TEMPLATE OF DOCUMENTATION is based on the model created by the project Matters in Media Art, which we adapted to our needs.
Step 3: Reality check
At this point, your documentation is theoretical. It is only a retranscription of what the artist/programmer says. Now you have to test the theory against reality: it is the reality check. Because the artists know their works, they tend to forget things that they are doing automatically without even thinking about.
Now, you’ll invite the artist to come to your institution for the first assembly in exhibition or a test assembly in your workshop with your technicians to explain precisely the steps of assembly/disassembly but also the problems you might encounter in the exhibition in a transparent way. This test setup allows to evaluate again the completeness of the documentation. You can also ask the artist for a certain availability during the first exhibitions of the work (From experience, it can take up to 3 setups for an artwork to be fully documented and installed without the artist’s supervision).
Step 4: gather the sources and make a backup
During the reality check, this is time for the artist to provide you with any source code with comments of any self-programmed piece of software, or sources with the corresponding editing application, which are necessary for the operation of the work. Don’t forget that there is code not only in the computer, but sometime elsewhere like the components in the interfaces etc.

◆ **Records provided**
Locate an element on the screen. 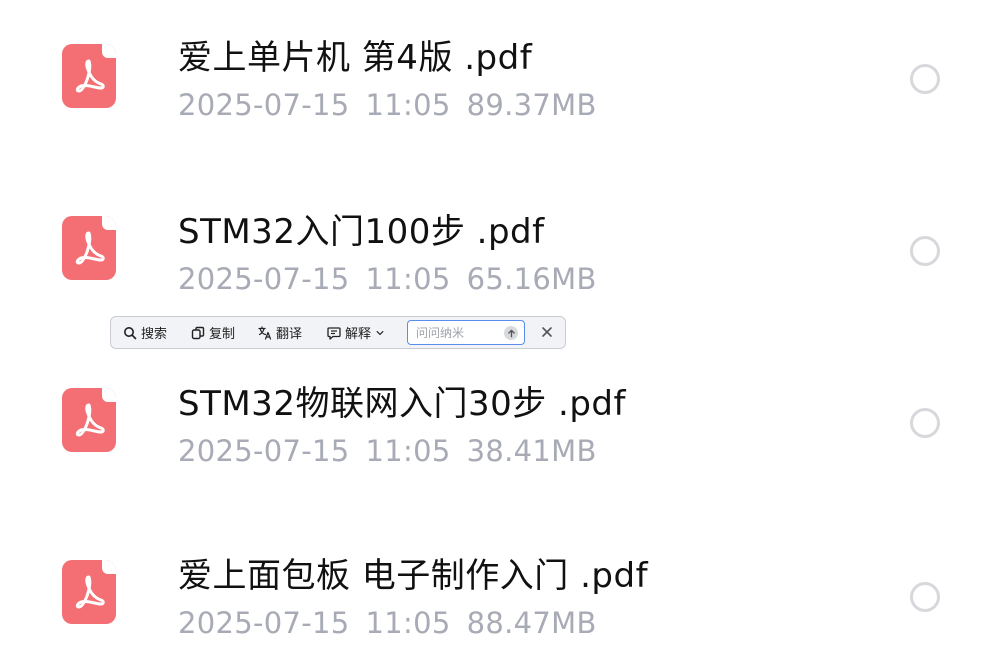  explain-label: 解释 is located at coordinates (358, 334).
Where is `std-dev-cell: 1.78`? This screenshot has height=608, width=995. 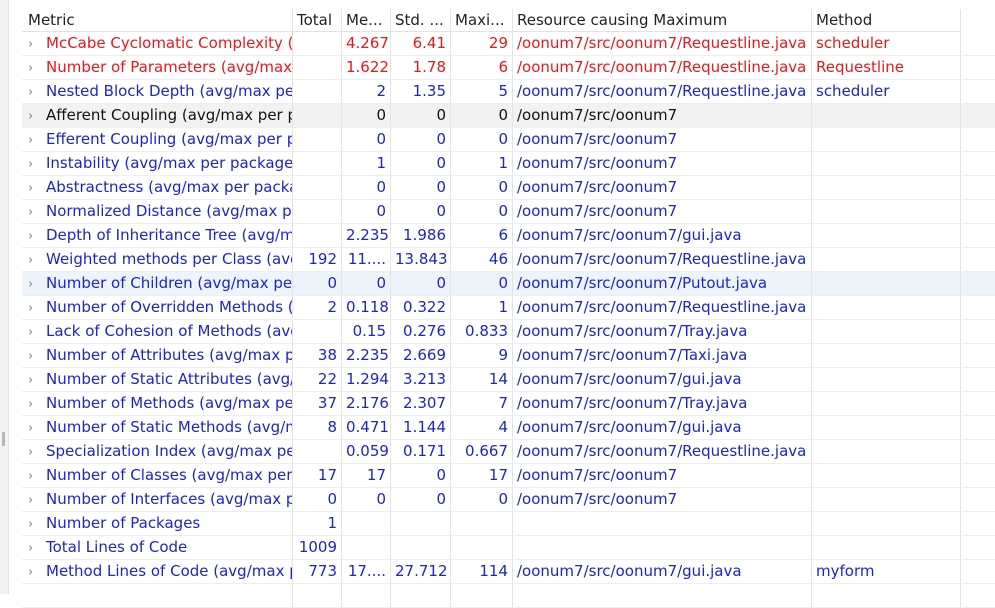
std-dev-cell: 1.78 is located at coordinates (421, 68).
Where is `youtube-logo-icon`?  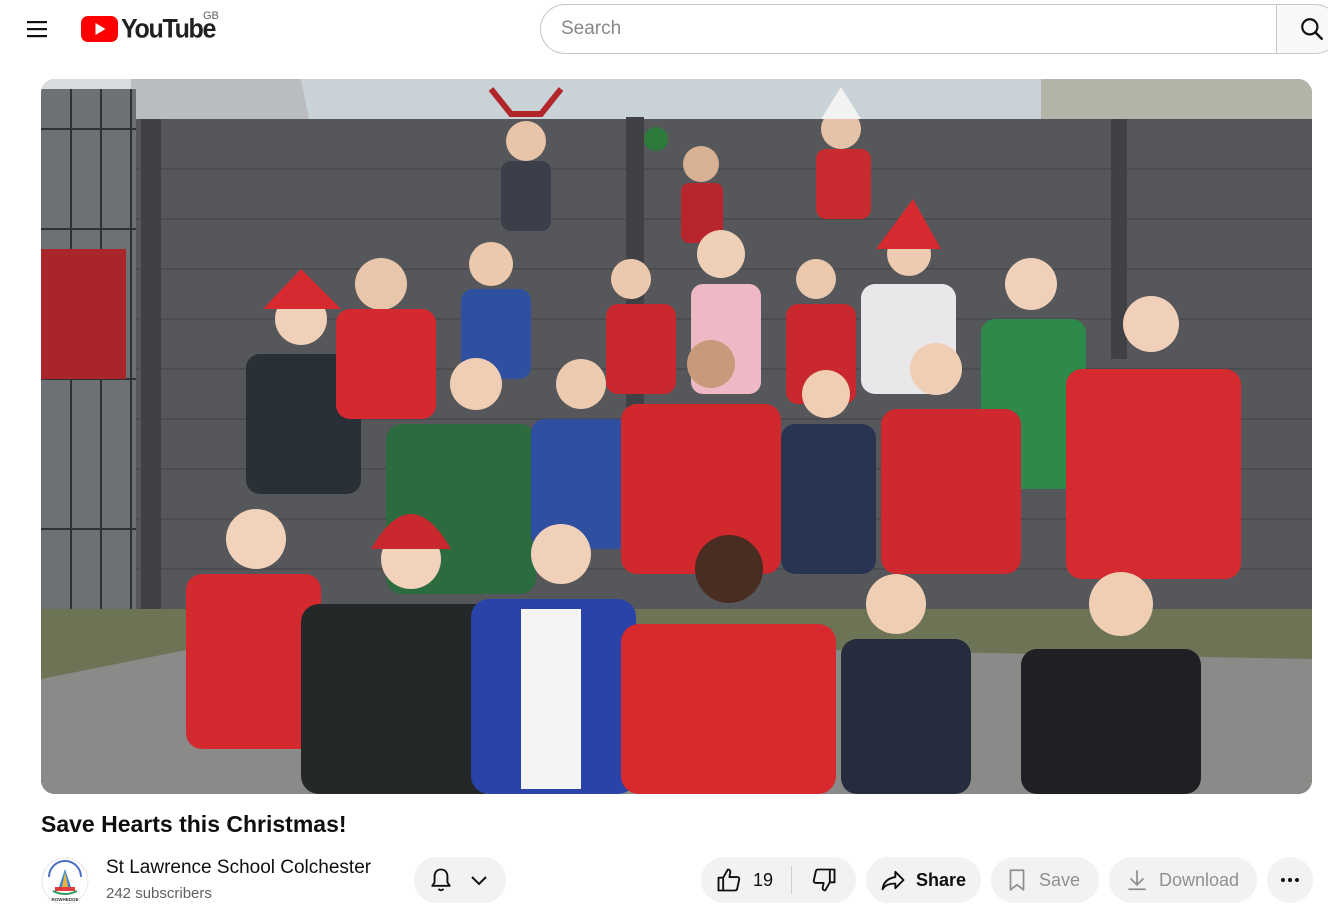
youtube-logo-icon is located at coordinates (100, 29).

◆ **Try it**
Carry on the text on documenting media artworks from where it stops. The lines have no role here.

◆ **Output of the exercise**
While providing the sources, the artist can explain everything, which part of the software does what, what are the necessary drivers or operating system specificities, the auto-start script or the startup script, the configurations etc.
On your side, this is very important that you do a backup of the Hard disk of the computer, it means a complete copy of the all system, also called DISC IMAGE, not just the software executable but also the operating system, drivers, software libraries, scripts, etc. An IT engineer can do this.
Here is the type of files produced for long-time archiving at ZKM:
- "Unmountable" disk image: made with , for example, Clonezilla. Non-readable: accessible only by writing the image on a physical support (HDD, SSD, USB...), often using it's original imaging software. Useful for temporary exhibitions and secondary backups (Clonezilla can directly generate MD5/SHA1 checksum). >> Useful for fast and secure backups.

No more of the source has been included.